Government ministers reject live export ban, as Australians protest and more reports of animals in distress come to light. Please see the following two articles for the full stories.
MPs reject live export ban
Australia government supports trade continuation
Two separate bids to end live animal exports have failed to win the support of a single government or opposition MP in Australia’s parliament.
The first, a private Bill by independent MP Andrew Wilkie, aimed to phase out the trade by 2014. The second Bill, initiated by Australian Greens MP Adam Bandt, sought an immediate ban.
Mr Wilkie said the live animal export trade was unethical. "How much more evidence does the Government or the Opposition need to see before they wind up live exports?" he asked parliament before the vote.
But the MP's call fell on deaf ears with only Mr Bandt backing his crossbench colleague.

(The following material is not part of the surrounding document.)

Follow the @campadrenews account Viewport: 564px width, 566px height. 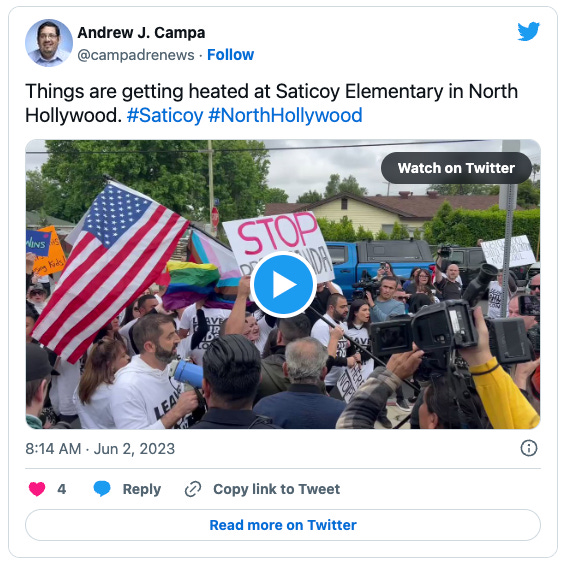point(230,55)
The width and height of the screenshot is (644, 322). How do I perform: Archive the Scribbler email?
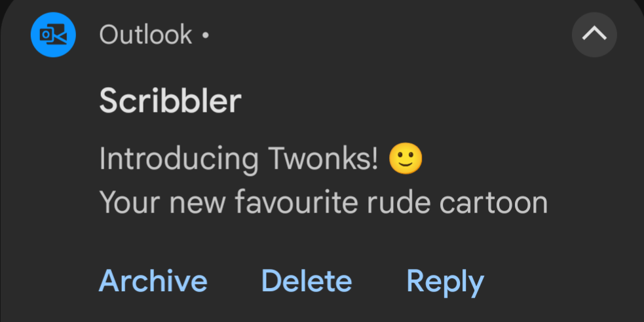coord(153,281)
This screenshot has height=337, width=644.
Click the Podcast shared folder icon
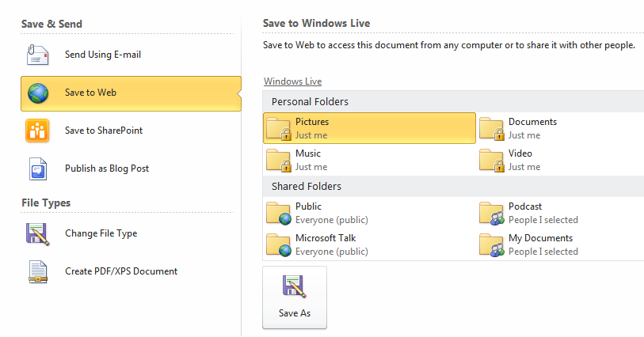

Mr Wilkie returned the favour when it came to a vote on Mr Bandt's private Bill. "The vote may go down but it'll be one of those instances where Labor and Liberal are out of step with what people think," the Greens MP said ahead of the vote.
The RSPCA and Animals Australia are expected to release new footage of ill-treatment of Australian livestock in Turkey later today.
About a dozen people, huddled under umbrellas, gathered outside Parliament House for a silent vigil in support of a ban on live exports.
Mr Wilkie also called on Opposition Leader, Tony Abbott, to reprimand Chris Back over the Liberal senator's questioning of Animals Australia during an upper house inquiry hearing earlier in August. Senator Back suggested a taxi driver used by the animal welfare organisation had paid Indonesian meat workers to abuse cattle for footage that was later used for a Four Corners report.
Subsequent public outcry led to a temporary ban on live cattle exports to Indonesia.
The RSPCA says it is furious 67,000 sheep have been left stranded on a cargo ship that has broken down off Adelaide for a week. The Al Messilah left Adelaide last Tuesday, bound for Kuwait in the Middle East with the sheep on board. Shortly after it left, the ship came into engine troubles and had to return to the port last weekend.
The sheep remain onboard the carrier, while the ship is being repaired.
Chief Executive Officer of Flinders Ports, said feed was being taken out to the sheep while the boat was in the Port. "Obviously being in the port for an extra week has meant that they would need more feed cargo on board," he said. "They're doing the repairs at the moment and we would hope they'd be done in the next couple of days so they can leave."
The RSPCA claims the ship involved is one of the oldest vessels in the live export fleet. "This incident highlights the inherent risks in transporting animals over such vast distances by sea, risks that the industry has never been able to address," RSPCA CEO Heather Neil said.
"The RSPCA's immediate concern is for the animals on board and has requested access to ensure the welfare of the sheep is protected."
"The journey to the Middle East was already going to take up to 20 days and that these sheep have already been in limbo for seven days is completely unacceptable," she said.
"This is exactly the same number of sheep that were on the Cormo Express," Ms Neil said, "Whether it's trade disputes or mechanical breakdowns, animals in this trade are always at risk."
Greens NSW Senator, Lee Rhiannon said the stranded sheep is a reminder of the perils of live exports. "The welfare of the thousands of sheep contained on the Al Messilah, a former car transporter built in 1980, has been compromised before they even reach the abattoirs of the Middle East," Senator Rhiannon said.
"The spotlight is now on this vessel and the welfare of the sheep on board because it struck trouble near an Australian port. If the ship had faced problems way out at sea, would we have ever known?" she said.
Late today, the RSPCA were refused access when they attempted to board the boat.
The Federal Government suspended live trade exports two months ago, after concerns over the welfare of animals exported to Indonesia.
Only six days ago, live exports to Indonesia resumed, with the first shipment of cattle leaving the Port of Darwin.